REQUIRED TASK 1 |
Give a three-sentence summary of the passage below about Eugene and Henri Tempier.
REQUIRED TASK 2 |
Carry on the passage below about Eugene and Henri Tempier, starting after its last sentence.

** begin PASSAGE PROVIDED **

Eugene was frustrated and wanted to be back where the action was so as to discharge his responsibilities to the Oblates and the Diocese. He was held back by his state of health. Like a chained-up lion, he argued:
I long for the moment when the doctors will decide that I am well enough to resume my ordinary occupations and share your work. Consult my regular doctor. I am at his orders. Those here are not sufficiently aware of my temperament; but force him not to be so concerned with my carcass as to overlook my duties which I cannot discharge here.
Letter to Henri Tempier, 13 August 1830, EO VII n. 354
Why was he so unusually meek and incapable of ignoring his health and forge ahead with his own plans?
It was because he had made a vow of obedience to Henri Tempier in April 1816 (cf http://www.eugenedemazenod.net/?p=639). Tempier never used his privileged position of son, friend, old comrade, admonitor, spiritual director and confessor, to interfere in Eugene’s ministry, but only in the case of his spiritual and physical welfare. Two months before, when Eugene had stubbornly resumed his duties in Marseilles, the alarmed Tempier had written:
“My dearly beloved Father, I am as grieved as anyone could possibly be. . . . I have done everything, not only as a son, but as a friend, an old comrade, an admonitor, even as a spiritual director and confessor, to induce you not to fast, and God knows how right I was! But all my suggestions and pleadings have been to no avail. I now learn that after fasting for two days and finding it necessary to sit down yesterday before you could go on with your Mass, today, the feast of the Holy Trinity, you are going to celebrate two Masses, one of which will be a High Mass at ten o’clock. Such imprudence is beyond all limits. I can find no words to describe this abuse of your health . . . and I feel conscience- bound to make my sorrow known to you in writing. If this is of no avail, then I shall inform the assistants-general of the Society that, since I cannot prevail upon you to care for your health, they themselves will have to see to it. It pains me, my beloved Father, to speak to you in this way, and yet, although I apologize for it, I feel that I have done nothing more than my duty.” (Quoted in Leflon 2 p.338)

** end PASSAGE PROVIDED **
** begin DATA BLOCK **

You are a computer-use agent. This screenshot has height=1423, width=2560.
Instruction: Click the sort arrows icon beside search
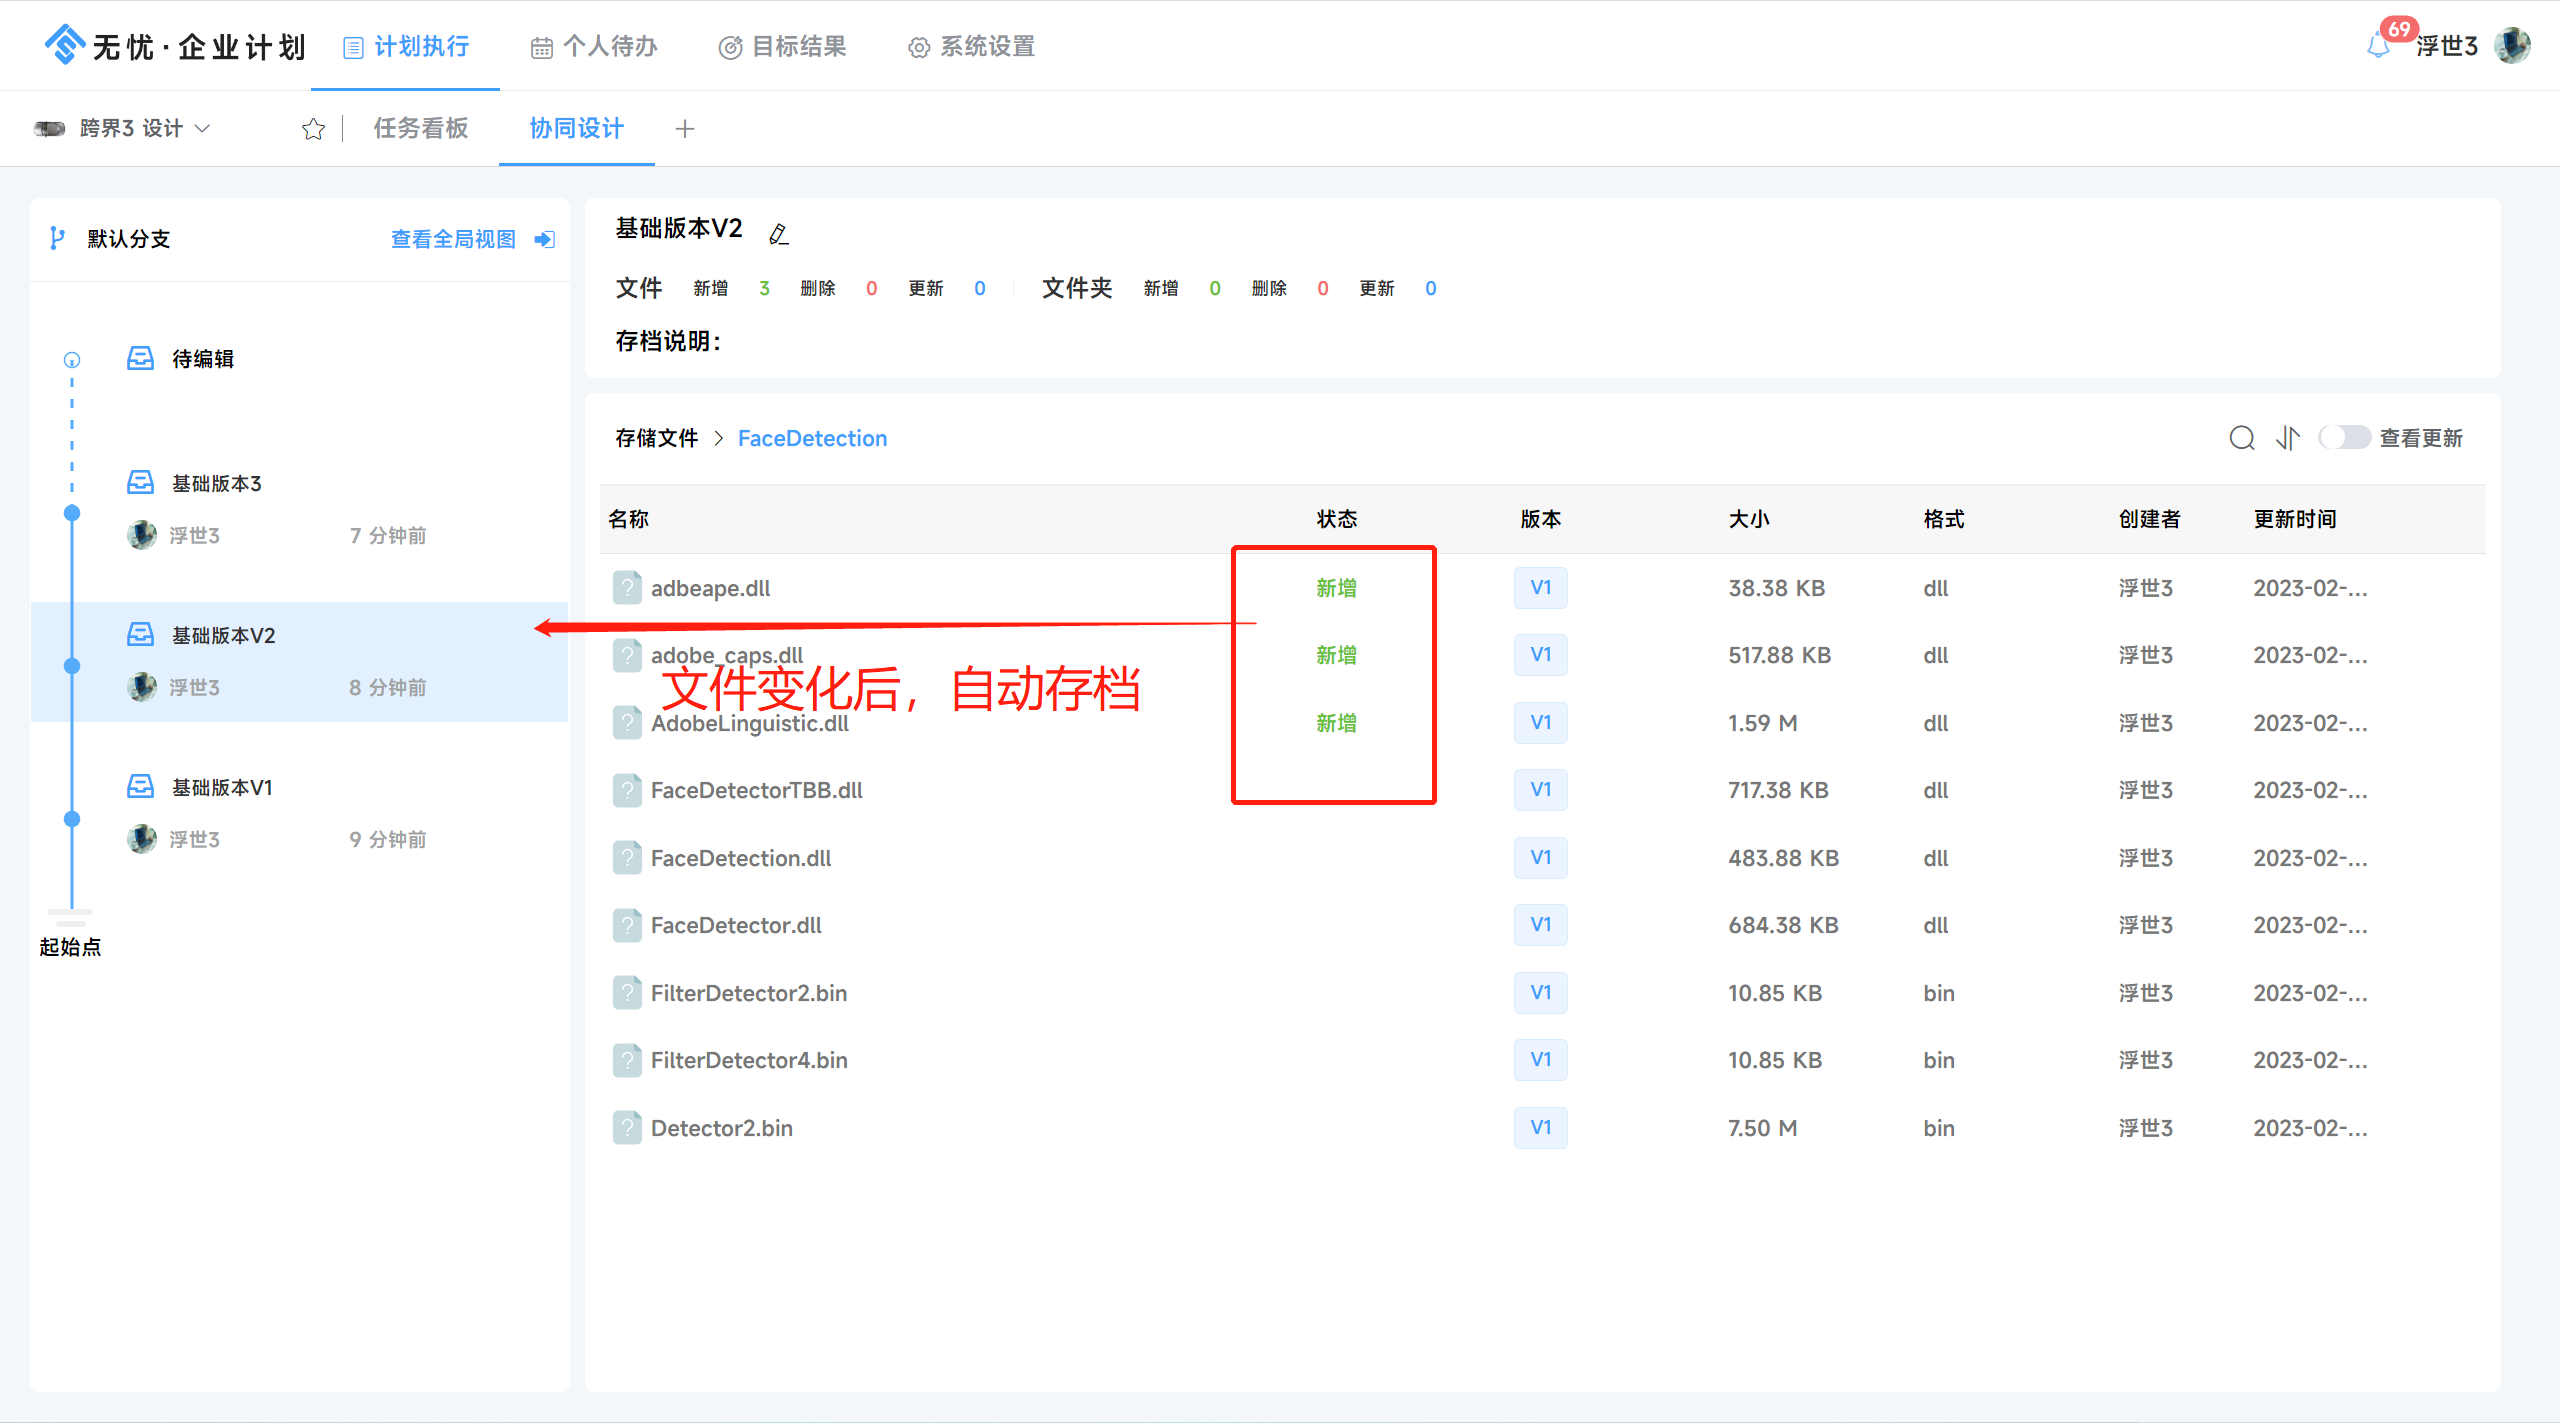pyautogui.click(x=2288, y=438)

** end DATA BLOCK **

TASK OUTPUT 1 |
Held back by poor health, Eugene was frustrated and, in a letter of 13 August 1830, urged Tempier to have his regular doctor let him return to his duties to the Oblates and the Diocese. He submitted meekly because in April 1816 he had made a vow of obedience to Tempier, who intervened only in matters of Eugene's spiritual and physical welfare. Two months earlier, when Eugene stubbornly resumed his work in Marseilles, an alarmed Tempier had written to protest his fasting and his plan to celebrate two Masses, warning that he would otherwise inform the assistants-general of the Society.

TASK OUTPUT 2 |
“This imperative admonition would have sufficed, but Tempier, ad abundantiam juris, prescribed a physical check-up, as a result of which the doctors ordered a change of climate. Certainly, had he remained in Marseilles, no one could have counted on his relaxing. It was necessary, therefore, that he go away, and a good distance away. His trip was so arranged that it would take him from his regular duties, relax him, and at the same time provide him an opportunity to occupy his mind with family interests. It was decided that he go to Switzerland, an ideal spot for a sojourn. At Fribourg, he could see his nephew, Louis de Boisgelin, whom he had enrolled at the Jesuit College after the decree of the ordinances expelling the Jesuits from the minor seminary at Aix. His mother and his sister would accompany him to look after him.” (Leflon 2 p. 338 – 339)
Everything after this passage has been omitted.